[WRITTEN PROBLEM]: Repeat the listing below word for word, keeping every line unchanged.

Location data for elements and text:
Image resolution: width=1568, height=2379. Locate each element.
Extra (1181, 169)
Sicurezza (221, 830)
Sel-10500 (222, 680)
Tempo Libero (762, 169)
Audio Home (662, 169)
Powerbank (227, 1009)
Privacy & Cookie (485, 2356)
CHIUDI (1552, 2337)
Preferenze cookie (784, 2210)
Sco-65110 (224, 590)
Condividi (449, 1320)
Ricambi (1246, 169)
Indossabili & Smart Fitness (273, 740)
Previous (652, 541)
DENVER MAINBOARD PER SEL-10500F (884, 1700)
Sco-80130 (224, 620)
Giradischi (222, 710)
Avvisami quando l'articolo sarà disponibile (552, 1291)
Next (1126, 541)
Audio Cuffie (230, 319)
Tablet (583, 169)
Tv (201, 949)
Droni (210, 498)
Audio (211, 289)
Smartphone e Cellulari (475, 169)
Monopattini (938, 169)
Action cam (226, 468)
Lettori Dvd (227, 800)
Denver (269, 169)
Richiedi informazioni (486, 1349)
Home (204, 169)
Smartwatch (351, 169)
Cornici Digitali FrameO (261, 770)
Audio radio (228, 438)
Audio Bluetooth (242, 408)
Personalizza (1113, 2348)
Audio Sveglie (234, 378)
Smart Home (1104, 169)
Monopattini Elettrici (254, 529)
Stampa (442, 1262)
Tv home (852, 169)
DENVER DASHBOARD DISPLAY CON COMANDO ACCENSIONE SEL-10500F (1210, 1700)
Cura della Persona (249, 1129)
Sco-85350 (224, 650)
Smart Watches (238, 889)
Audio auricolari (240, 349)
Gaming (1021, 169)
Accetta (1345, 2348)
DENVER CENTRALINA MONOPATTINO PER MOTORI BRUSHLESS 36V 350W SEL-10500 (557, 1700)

[FULL RESPONSE]:
Image resolution: width=1568, height=2379. Locate each element.
Extra (1181, 169)
Sicurezza (221, 830)
Sel-10500 (222, 680)
Tempo Libero (762, 169)
Audio Home (662, 169)
Powerbank (227, 1009)
Privacy & Cookie (485, 2356)
CHIUDI (1552, 2337)
Preferenze cookie (784, 2210)
Sco-65110 (224, 590)
Condividi (449, 1320)
Ricambi (1246, 169)
Indossabili & Smart Fitness (273, 740)
Previous (652, 541)
DENVER MAINBOARD PER SEL-10500F (884, 1700)
Sco-80130 (224, 620)
Giradischi (222, 710)
Avvisami quando l'articolo sarà disponibile (552, 1291)
Next (1126, 541)
Audio Cuffie (230, 319)
Tablet (583, 169)
Tv (201, 949)
Droni (210, 498)
Audio (211, 289)
Smartphone e Cellulari (475, 169)
Monopattini (938, 169)
Action cam (226, 468)
Lettori Dvd (227, 800)
Denver (269, 169)
Richiedi informazioni (486, 1349)
Home (204, 169)
Smartwatch (351, 169)
Cornici Digitali FrameO (261, 770)
Audio radio (228, 438)
Audio Bluetooth (242, 408)
Personalizza (1113, 2348)
Audio Sveglie (234, 378)
Smart Home (1104, 169)
Monopattini Elettrici (254, 529)
Stampa (442, 1262)
Tv home (852, 169)
DENVER DASHBOARD DISPLAY CON COMANDO ACCENSIONE SEL-10500F (1210, 1700)
Cura della Persona (249, 1129)
Sco-85350 (224, 650)
Smart Watches (238, 889)
Audio auricolari (240, 349)
Gaming (1021, 169)
Accetta (1345, 2348)
DENVER CENTRALINA MONOPATTINO PER MOTORI BRUSHLESS 36V 350W SEL-10500 (557, 1700)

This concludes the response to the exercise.